Mais, vous aimez les délices de la vie? Eh bien donc, finissez-en avec l'ivresse. Ce que je veux pour vous, ce sont les vraies délices, qui ne se flétrissent jamais. Quelles sont-elles ces vraies délices, toujours en fleurs? Invitez le Christ à votre repas; partagez, avec lui, vos biens, ou plutôt les siens, voilà ce qui renferme le plaisir inépuisable, la volupté toujours en fleurs. Ce ne sont pas là les délices des sens; à peine se sont-elles montrées qu'elles se sont évanouies. Qui s'y est livré, n'est pas plus heureux que celui qui ne les a pas éprouvées; au contraire, sa condition est pire; l'un est comme assis dans un port tranquille; l'autre affronte un torrent, des maladies qui l'assiégent, et impossible à lui de supporter cette tempête.
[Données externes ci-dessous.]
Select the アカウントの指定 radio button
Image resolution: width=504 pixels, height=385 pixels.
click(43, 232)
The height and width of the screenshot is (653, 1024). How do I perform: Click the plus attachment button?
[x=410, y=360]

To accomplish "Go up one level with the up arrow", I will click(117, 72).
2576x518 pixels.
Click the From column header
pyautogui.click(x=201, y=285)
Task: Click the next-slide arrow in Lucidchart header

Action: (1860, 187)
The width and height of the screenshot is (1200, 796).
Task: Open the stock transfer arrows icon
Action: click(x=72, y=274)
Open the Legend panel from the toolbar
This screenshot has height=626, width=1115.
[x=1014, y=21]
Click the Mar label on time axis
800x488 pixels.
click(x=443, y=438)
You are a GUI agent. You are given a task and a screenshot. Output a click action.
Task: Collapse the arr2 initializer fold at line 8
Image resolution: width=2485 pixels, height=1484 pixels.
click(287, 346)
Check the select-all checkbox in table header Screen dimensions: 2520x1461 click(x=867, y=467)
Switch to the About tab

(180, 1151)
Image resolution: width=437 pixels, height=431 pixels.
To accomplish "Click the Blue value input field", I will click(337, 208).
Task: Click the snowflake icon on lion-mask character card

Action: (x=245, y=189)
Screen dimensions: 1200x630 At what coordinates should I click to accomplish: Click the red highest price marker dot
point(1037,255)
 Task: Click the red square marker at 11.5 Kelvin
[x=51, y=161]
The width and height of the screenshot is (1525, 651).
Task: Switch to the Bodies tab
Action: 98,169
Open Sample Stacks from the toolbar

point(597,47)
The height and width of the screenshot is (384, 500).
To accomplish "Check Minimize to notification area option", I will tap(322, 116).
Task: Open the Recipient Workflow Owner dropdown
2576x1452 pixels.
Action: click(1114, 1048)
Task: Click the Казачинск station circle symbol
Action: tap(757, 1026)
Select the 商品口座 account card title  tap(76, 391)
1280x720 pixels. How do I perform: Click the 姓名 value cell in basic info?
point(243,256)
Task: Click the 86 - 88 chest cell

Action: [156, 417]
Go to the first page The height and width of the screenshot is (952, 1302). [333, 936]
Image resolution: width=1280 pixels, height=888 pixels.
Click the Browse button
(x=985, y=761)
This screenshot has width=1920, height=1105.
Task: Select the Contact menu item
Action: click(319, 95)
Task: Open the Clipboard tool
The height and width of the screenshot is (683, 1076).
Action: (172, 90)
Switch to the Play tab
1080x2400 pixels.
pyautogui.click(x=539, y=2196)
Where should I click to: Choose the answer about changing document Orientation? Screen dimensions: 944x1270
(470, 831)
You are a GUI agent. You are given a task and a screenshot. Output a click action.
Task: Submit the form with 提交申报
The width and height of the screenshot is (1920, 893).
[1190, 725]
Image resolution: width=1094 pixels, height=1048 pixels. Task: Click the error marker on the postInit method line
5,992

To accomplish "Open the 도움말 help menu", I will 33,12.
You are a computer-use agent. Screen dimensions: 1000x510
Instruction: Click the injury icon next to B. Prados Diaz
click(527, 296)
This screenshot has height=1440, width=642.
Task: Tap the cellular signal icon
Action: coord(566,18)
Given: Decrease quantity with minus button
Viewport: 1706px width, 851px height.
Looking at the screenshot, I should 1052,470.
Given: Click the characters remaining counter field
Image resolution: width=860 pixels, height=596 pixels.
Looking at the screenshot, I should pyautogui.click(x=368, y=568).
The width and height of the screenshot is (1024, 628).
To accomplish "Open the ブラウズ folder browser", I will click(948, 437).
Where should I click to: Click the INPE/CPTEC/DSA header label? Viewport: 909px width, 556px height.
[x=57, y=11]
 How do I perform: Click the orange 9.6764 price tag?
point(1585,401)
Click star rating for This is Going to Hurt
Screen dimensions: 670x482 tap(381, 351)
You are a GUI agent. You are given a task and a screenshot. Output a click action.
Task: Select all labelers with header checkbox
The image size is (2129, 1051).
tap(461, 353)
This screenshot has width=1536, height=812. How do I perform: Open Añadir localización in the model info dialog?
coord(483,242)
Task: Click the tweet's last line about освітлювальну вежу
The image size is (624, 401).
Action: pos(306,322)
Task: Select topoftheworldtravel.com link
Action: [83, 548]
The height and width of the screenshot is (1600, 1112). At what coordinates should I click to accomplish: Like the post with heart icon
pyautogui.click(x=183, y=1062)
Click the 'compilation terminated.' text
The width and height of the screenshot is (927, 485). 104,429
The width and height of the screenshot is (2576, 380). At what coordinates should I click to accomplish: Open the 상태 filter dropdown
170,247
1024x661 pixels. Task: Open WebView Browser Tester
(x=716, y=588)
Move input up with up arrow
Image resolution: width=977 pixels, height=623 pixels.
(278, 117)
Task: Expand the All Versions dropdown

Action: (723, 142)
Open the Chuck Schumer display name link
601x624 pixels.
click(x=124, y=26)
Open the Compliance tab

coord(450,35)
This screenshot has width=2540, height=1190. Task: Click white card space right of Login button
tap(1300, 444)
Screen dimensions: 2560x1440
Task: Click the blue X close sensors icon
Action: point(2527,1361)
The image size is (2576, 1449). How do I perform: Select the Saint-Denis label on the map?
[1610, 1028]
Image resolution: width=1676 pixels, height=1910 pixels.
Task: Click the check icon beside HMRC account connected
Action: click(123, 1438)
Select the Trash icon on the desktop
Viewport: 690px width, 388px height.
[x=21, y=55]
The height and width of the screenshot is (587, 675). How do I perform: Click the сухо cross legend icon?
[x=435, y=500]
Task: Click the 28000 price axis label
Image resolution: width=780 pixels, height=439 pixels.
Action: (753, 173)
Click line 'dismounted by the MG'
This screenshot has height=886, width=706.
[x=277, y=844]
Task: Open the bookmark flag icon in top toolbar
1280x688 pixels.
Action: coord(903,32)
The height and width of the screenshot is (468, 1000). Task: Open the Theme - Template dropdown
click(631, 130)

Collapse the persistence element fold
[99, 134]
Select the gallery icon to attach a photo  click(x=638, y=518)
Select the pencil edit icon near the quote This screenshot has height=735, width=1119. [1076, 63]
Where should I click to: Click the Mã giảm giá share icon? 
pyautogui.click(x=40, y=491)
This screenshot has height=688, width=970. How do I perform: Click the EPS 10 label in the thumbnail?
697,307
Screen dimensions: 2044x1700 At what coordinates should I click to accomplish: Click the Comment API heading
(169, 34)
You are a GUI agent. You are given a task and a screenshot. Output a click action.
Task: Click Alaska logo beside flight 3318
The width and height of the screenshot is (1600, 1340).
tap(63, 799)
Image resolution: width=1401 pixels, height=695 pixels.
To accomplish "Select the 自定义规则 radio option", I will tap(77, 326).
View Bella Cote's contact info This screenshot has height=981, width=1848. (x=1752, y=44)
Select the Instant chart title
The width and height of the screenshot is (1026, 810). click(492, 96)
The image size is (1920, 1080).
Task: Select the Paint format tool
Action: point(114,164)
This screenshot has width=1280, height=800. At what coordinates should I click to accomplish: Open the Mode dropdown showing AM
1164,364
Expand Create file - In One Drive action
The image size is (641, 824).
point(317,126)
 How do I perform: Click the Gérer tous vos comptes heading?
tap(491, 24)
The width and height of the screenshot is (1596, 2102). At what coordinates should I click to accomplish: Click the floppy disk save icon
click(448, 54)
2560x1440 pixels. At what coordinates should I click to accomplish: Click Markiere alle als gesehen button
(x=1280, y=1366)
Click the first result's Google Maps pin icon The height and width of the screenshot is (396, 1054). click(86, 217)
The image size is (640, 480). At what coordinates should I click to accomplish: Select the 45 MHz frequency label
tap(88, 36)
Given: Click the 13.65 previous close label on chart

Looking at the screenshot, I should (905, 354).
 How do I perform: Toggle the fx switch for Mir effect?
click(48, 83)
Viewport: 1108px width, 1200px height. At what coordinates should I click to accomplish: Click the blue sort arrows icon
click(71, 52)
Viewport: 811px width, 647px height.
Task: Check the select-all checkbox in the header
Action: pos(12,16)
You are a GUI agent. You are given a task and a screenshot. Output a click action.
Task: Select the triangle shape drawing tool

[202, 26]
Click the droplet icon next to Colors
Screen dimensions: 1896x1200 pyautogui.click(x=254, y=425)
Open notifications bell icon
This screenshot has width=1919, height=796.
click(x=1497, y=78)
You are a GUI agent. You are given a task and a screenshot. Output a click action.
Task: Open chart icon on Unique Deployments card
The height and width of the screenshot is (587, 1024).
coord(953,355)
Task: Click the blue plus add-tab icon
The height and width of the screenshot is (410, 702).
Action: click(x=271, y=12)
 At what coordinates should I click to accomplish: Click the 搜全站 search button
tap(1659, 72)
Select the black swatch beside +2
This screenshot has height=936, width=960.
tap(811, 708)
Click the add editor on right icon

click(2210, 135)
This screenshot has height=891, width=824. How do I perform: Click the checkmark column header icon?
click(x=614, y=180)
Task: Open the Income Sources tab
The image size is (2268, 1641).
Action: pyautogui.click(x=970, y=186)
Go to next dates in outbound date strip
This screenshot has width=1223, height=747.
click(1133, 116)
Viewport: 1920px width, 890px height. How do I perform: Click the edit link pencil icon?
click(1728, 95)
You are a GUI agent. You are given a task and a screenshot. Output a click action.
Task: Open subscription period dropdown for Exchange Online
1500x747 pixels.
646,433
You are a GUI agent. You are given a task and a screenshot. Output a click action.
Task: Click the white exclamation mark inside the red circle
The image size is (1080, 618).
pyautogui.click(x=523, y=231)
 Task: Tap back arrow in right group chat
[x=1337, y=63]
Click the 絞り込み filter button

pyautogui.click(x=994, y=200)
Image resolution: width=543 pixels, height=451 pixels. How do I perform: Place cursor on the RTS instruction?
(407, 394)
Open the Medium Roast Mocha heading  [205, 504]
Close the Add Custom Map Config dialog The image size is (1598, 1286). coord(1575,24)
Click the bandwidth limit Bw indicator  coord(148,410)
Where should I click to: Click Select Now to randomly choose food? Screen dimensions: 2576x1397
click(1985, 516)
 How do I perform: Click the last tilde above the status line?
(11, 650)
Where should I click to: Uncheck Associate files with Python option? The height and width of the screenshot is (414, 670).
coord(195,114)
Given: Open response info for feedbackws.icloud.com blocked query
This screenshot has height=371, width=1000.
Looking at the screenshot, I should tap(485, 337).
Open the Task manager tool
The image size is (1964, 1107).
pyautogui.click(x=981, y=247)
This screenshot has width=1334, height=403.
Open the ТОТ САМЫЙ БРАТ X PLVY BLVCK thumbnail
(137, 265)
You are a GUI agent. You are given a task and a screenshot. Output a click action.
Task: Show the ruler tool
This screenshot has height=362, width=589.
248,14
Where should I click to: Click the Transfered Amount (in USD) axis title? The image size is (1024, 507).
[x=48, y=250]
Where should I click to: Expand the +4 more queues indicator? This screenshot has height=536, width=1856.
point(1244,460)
Prévenons ces malheurs; attachons-nous à la tempérance; c'est ainsi que nous aurons la santé du corps, et que notre âme sera en sûreté, à l'abri des maux présents, et à venir. Puissions-nous tous en être délivrés, et conquérir le royaume du ciel, par la grâce et par la bonté de Notre-Seigneur Jésus-Christ, à qui appartient, comme au Père, comme au Saint-Esprit, la gloire, l'empire, l'honneur, maintenant et toujours, et dans les siècles des siècles. Ainsi soit-il.